▶ [Directions for this task]:
Reproduce each of the following entries verbatim, without altering any character.

Stored data:
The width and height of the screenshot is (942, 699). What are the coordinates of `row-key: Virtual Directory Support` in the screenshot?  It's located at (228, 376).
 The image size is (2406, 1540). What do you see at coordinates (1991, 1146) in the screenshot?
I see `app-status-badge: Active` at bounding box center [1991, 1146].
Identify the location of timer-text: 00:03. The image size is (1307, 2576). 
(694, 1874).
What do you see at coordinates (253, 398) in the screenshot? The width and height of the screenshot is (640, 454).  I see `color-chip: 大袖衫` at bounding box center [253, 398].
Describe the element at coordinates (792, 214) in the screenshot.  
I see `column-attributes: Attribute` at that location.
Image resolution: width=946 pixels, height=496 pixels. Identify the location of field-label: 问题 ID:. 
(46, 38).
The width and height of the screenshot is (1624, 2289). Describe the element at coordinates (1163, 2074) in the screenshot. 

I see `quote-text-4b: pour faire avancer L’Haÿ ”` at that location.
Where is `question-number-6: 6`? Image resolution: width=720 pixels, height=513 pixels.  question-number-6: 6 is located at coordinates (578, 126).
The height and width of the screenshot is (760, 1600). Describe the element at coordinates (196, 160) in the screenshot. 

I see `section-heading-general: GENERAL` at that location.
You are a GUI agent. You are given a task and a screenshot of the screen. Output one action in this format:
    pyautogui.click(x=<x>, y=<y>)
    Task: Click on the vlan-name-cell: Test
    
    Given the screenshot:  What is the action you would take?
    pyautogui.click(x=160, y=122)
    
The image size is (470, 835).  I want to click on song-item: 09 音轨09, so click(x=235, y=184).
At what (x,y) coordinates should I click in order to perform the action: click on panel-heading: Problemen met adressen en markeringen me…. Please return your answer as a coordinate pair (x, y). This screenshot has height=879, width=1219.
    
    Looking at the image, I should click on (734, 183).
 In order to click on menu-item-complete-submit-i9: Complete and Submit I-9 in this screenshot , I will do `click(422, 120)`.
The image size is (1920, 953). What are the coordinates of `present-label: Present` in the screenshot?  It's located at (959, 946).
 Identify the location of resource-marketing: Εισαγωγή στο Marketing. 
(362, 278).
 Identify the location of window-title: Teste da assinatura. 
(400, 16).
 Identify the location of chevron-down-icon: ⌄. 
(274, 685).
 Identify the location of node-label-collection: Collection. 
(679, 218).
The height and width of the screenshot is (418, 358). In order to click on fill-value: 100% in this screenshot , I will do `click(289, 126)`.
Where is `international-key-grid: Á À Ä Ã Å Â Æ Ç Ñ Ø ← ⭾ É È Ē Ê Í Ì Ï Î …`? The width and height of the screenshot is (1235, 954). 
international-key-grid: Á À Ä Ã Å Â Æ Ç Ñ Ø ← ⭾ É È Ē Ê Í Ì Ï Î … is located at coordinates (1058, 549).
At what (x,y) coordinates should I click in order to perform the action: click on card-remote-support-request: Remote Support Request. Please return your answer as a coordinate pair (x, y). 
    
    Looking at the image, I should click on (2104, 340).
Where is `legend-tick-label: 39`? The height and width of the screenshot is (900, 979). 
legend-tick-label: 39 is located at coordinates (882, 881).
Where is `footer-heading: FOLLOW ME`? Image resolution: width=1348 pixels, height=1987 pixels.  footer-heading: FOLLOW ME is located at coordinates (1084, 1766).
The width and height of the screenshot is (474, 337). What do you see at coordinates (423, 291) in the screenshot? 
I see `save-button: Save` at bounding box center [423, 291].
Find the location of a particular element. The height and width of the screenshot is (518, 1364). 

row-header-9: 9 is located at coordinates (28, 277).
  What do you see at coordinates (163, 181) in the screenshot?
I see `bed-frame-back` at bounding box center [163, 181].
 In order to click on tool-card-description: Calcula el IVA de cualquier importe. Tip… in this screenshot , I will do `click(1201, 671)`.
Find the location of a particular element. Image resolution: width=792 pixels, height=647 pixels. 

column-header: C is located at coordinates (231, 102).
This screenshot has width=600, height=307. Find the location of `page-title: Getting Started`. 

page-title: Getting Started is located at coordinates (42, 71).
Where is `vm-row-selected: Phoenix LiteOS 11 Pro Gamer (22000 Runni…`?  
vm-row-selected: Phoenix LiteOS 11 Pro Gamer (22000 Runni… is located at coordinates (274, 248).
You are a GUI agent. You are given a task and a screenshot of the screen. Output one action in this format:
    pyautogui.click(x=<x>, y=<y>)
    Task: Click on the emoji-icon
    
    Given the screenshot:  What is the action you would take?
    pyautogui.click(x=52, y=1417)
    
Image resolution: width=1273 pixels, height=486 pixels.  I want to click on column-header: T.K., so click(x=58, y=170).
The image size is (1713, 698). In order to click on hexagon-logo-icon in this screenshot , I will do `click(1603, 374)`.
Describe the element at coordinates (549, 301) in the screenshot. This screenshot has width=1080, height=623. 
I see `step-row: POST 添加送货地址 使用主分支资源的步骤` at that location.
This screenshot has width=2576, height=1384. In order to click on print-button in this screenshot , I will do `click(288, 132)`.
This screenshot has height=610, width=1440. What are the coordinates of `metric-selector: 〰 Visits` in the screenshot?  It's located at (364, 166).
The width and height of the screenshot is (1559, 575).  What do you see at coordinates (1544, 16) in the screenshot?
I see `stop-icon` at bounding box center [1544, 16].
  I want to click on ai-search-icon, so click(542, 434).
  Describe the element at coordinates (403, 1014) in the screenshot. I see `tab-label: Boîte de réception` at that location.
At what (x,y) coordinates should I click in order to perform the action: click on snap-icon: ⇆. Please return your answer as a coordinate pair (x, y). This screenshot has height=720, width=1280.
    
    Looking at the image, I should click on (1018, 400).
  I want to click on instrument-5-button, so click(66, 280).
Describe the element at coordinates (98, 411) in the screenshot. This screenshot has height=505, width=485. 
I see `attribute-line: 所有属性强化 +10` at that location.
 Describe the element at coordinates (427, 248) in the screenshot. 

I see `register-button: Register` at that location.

▶ [Task answer]:
The width and height of the screenshot is (942, 699). What are the coordinates of `row-key: Virtual Directory Support` in the screenshot?  It's located at (228, 376).
 The image size is (2406, 1540). What do you see at coordinates (1991, 1146) in the screenshot?
I see `app-status-badge: Active` at bounding box center [1991, 1146].
Identify the location of timer-text: 00:03. The image size is (1307, 2576). 
(694, 1874).
What do you see at coordinates (253, 398) in the screenshot? The width and height of the screenshot is (640, 454).  I see `color-chip: 大袖衫` at bounding box center [253, 398].
Describe the element at coordinates (792, 214) in the screenshot.  
I see `column-attributes: Attribute` at that location.
Image resolution: width=946 pixels, height=496 pixels. Identify the location of field-label: 问题 ID:. 
(46, 38).
The width and height of the screenshot is (1624, 2289). Describe the element at coordinates (1163, 2074) in the screenshot. 

I see `quote-text-4b: pour faire avancer L’Haÿ ”` at that location.
Where is `question-number-6: 6`? Image resolution: width=720 pixels, height=513 pixels.  question-number-6: 6 is located at coordinates (578, 126).
The height and width of the screenshot is (760, 1600). Describe the element at coordinates (196, 160) in the screenshot. 

I see `section-heading-general: GENERAL` at that location.
You are a GUI agent. You are given a task and a screenshot of the screen. Output one action in this format:
    pyautogui.click(x=<x>, y=<y>)
    Task: Click on the vlan-name-cell: Test
    
    Given the screenshot:  What is the action you would take?
    pyautogui.click(x=160, y=122)
    
The image size is (470, 835).  I want to click on song-item: 09 音轨09, so click(x=235, y=184).
At what (x,y) coordinates should I click in order to perform the action: click on panel-heading: Problemen met adressen en markeringen me…. Please return your answer as a coordinate pair (x, y). This screenshot has height=879, width=1219.
    
    Looking at the image, I should click on (734, 183).
 In order to click on menu-item-complete-submit-i9: Complete and Submit I-9 in this screenshot , I will do `click(422, 120)`.
The image size is (1920, 953). What are the coordinates of `present-label: Present` in the screenshot?  It's located at (959, 946).
 Identify the location of resource-marketing: Εισαγωγή στο Marketing. 
(362, 278).
 Identify the location of window-title: Teste da assinatura. 
(400, 16).
 Identify the location of chevron-down-icon: ⌄. 
(274, 685).
 Identify the location of node-label-collection: Collection. 
(679, 218).
The height and width of the screenshot is (418, 358). In order to click on fill-value: 100% in this screenshot , I will do `click(289, 126)`.
Where is `international-key-grid: Á À Ä Ã Å Â Æ Ç Ñ Ø ← ⭾ É È Ē Ê Í Ì Ï Î …`? The width and height of the screenshot is (1235, 954). 
international-key-grid: Á À Ä Ã Å Â Æ Ç Ñ Ø ← ⭾ É È Ē Ê Í Ì Ï Î … is located at coordinates (1058, 549).
At what (x,y) coordinates should I click in order to perform the action: click on card-remote-support-request: Remote Support Request. Please return your answer as a coordinate pair (x, y). 
    
    Looking at the image, I should click on (2104, 340).
Where is `legend-tick-label: 39`? The height and width of the screenshot is (900, 979). 
legend-tick-label: 39 is located at coordinates (882, 881).
Where is `footer-heading: FOLLOW ME`? Image resolution: width=1348 pixels, height=1987 pixels.  footer-heading: FOLLOW ME is located at coordinates (1084, 1766).
The width and height of the screenshot is (474, 337). What do you see at coordinates (423, 291) in the screenshot? 
I see `save-button: Save` at bounding box center [423, 291].
Find the location of a particular element. The height and width of the screenshot is (518, 1364). 

row-header-9: 9 is located at coordinates (28, 277).
  What do you see at coordinates (163, 181) in the screenshot?
I see `bed-frame-back` at bounding box center [163, 181].
 In order to click on tool-card-description: Calcula el IVA de cualquier importe. Tip… in this screenshot , I will do `click(1201, 671)`.
Find the location of a particular element. Image resolution: width=792 pixels, height=647 pixels. 

column-header: C is located at coordinates (231, 102).
This screenshot has width=600, height=307. Find the location of `page-title: Getting Started`. 

page-title: Getting Started is located at coordinates (42, 71).
Where is `vm-row-selected: Phoenix LiteOS 11 Pro Gamer (22000 Runni…`?  
vm-row-selected: Phoenix LiteOS 11 Pro Gamer (22000 Runni… is located at coordinates (274, 248).
You are a GUI agent. You are given a task and a screenshot of the screen. Output one action in this format:
    pyautogui.click(x=<x>, y=<y>)
    Task: Click on the emoji-icon
    
    Given the screenshot:  What is the action you would take?
    pyautogui.click(x=52, y=1417)
    
Image resolution: width=1273 pixels, height=486 pixels.  I want to click on column-header: T.K., so click(x=58, y=170).
The image size is (1713, 698). In order to click on hexagon-logo-icon in this screenshot , I will do `click(1603, 374)`.
Describe the element at coordinates (549, 301) in the screenshot. This screenshot has width=1080, height=623. 
I see `step-row: POST 添加送货地址 使用主分支资源的步骤` at that location.
This screenshot has width=2576, height=1384. In order to click on print-button in this screenshot , I will do `click(288, 132)`.
This screenshot has height=610, width=1440. What are the coordinates of `metric-selector: 〰 Visits` in the screenshot?  It's located at (364, 166).
The width and height of the screenshot is (1559, 575).  What do you see at coordinates (1544, 16) in the screenshot?
I see `stop-icon` at bounding box center [1544, 16].
  I want to click on ai-search-icon, so click(542, 434).
  Describe the element at coordinates (403, 1014) in the screenshot. I see `tab-label: Boîte de réception` at that location.
At what (x,y) coordinates should I click in order to perform the action: click on snap-icon: ⇆. Please return your answer as a coordinate pair (x, y). This screenshot has height=720, width=1280.
    
    Looking at the image, I should click on (1018, 400).
  I want to click on instrument-5-button, so click(66, 280).
Describe the element at coordinates (98, 411) in the screenshot. This screenshot has height=505, width=485. 
I see `attribute-line: 所有属性强化 +10` at that location.
 Describe the element at coordinates (427, 248) in the screenshot. 

I see `register-button: Register` at that location.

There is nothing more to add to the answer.